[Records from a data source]
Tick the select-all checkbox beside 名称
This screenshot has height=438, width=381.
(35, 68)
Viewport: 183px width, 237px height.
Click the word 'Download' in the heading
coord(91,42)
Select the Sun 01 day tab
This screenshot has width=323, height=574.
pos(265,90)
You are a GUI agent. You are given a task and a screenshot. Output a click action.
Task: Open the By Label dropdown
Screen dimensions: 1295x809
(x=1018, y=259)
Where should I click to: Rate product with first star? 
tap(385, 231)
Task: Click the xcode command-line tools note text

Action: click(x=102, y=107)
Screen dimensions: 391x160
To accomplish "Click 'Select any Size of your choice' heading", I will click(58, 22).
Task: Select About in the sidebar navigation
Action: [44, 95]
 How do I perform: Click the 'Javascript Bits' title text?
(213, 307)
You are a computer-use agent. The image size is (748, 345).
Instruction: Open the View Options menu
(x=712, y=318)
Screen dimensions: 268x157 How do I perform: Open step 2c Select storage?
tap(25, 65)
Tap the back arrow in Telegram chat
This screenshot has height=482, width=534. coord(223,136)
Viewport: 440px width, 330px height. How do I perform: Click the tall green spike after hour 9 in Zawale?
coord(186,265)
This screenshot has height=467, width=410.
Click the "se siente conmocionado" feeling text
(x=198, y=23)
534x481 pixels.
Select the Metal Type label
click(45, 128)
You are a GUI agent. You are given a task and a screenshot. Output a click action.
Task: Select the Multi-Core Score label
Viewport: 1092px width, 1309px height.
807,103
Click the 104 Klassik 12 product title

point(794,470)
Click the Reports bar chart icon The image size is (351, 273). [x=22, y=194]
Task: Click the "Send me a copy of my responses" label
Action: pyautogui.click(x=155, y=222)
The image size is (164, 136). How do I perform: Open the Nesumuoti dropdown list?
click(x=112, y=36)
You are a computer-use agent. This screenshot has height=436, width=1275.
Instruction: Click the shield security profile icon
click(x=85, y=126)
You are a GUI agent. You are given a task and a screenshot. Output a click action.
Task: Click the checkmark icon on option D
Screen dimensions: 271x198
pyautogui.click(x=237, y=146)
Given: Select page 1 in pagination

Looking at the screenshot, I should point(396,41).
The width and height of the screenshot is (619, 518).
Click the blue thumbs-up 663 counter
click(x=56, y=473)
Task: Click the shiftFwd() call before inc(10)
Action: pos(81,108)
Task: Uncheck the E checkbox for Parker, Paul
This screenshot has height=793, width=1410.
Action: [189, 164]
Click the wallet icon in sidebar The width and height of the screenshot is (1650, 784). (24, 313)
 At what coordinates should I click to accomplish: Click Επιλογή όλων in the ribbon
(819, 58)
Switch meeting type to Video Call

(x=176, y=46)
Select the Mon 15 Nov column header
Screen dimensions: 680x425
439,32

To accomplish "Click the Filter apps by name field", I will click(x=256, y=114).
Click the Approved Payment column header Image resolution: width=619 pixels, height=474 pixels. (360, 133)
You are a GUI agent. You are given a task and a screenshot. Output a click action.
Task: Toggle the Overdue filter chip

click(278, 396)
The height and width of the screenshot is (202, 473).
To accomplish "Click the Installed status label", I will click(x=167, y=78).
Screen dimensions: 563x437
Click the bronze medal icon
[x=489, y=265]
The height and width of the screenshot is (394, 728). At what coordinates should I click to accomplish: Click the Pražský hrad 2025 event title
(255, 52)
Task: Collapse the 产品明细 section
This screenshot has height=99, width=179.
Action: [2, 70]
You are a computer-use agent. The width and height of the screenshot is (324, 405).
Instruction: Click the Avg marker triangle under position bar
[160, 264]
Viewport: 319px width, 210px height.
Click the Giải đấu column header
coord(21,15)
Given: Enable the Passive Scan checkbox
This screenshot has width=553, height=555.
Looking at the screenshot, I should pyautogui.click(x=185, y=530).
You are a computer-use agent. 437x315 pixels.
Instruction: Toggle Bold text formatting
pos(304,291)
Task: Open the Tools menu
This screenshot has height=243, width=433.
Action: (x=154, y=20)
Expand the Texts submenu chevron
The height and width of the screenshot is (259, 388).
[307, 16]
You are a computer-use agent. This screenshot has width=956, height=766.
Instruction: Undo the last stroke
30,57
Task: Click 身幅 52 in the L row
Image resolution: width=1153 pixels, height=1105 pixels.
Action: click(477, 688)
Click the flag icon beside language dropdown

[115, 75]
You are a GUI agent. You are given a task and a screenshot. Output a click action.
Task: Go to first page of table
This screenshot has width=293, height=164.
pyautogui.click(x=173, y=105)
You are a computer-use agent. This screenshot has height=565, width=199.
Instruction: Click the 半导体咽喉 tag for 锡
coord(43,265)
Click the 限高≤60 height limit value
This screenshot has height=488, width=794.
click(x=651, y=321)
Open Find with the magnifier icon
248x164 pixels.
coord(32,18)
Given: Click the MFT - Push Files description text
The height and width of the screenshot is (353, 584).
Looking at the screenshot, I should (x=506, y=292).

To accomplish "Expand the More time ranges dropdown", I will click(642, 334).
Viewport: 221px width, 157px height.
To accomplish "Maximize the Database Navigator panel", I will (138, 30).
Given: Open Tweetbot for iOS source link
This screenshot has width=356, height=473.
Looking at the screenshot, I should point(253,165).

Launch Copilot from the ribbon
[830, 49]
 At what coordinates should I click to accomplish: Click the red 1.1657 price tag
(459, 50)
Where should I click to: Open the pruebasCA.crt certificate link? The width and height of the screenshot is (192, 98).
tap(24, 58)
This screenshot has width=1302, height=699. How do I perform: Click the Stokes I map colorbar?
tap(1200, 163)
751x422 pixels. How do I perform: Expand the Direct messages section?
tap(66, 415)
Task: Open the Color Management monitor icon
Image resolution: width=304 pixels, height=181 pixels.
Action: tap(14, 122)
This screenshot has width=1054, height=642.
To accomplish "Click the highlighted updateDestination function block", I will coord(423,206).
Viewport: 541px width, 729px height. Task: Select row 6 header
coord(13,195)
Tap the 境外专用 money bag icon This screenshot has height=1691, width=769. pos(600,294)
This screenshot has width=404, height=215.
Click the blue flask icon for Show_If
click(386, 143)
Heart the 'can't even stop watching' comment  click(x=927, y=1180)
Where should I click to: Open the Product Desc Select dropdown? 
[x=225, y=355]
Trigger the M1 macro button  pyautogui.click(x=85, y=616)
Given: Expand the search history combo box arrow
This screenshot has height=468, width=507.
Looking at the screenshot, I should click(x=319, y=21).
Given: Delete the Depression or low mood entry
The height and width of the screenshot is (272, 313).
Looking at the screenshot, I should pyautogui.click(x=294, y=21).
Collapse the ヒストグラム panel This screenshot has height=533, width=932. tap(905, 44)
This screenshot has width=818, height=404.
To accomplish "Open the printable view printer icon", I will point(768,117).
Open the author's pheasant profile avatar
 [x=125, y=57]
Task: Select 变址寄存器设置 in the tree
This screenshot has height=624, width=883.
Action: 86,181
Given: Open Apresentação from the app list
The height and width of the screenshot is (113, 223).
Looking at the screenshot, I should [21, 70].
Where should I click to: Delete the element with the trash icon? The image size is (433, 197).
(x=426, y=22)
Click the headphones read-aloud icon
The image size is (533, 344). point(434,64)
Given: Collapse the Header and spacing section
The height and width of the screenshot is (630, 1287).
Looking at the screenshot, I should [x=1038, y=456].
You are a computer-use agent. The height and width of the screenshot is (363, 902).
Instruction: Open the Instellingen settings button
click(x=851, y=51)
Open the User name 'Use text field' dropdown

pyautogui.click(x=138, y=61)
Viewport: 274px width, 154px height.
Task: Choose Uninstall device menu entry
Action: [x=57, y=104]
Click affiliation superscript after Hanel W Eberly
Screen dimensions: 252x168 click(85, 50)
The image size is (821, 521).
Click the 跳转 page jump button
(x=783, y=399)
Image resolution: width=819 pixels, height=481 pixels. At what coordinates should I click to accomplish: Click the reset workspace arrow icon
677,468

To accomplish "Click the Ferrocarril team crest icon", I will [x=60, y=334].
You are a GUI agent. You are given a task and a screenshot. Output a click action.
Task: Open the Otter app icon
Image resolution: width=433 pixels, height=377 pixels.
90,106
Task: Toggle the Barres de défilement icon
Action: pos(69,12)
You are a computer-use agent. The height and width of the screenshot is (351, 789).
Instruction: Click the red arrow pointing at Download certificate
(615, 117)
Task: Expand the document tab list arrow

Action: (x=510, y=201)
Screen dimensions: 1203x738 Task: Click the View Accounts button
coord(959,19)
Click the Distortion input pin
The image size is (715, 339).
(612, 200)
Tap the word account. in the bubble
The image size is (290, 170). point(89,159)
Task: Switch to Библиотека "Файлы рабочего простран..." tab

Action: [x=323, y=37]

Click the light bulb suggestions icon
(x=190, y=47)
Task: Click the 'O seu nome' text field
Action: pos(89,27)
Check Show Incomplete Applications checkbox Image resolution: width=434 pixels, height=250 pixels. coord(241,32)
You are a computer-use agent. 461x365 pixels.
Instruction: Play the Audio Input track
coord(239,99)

• [PROBLEM DETAILS] Take the stretch of lines above from the one containing "Instruction: Click the Avg" through the one containing "You are a computer-use agent. 437x315 pixels." and repeat it exactly, adding no other line.

• [SOLUTION FOR THIS TASK]
Instruction: Click the Avg marker triangle under position bar
[160, 264]
Viewport: 319px width, 210px height.
Click the Giải đấu column header
coord(21,15)
Given: Enable the Passive Scan checkbox
This screenshot has width=553, height=555.
Looking at the screenshot, I should pyautogui.click(x=185, y=530).
You are a computer-use agent. 437x315 pixels.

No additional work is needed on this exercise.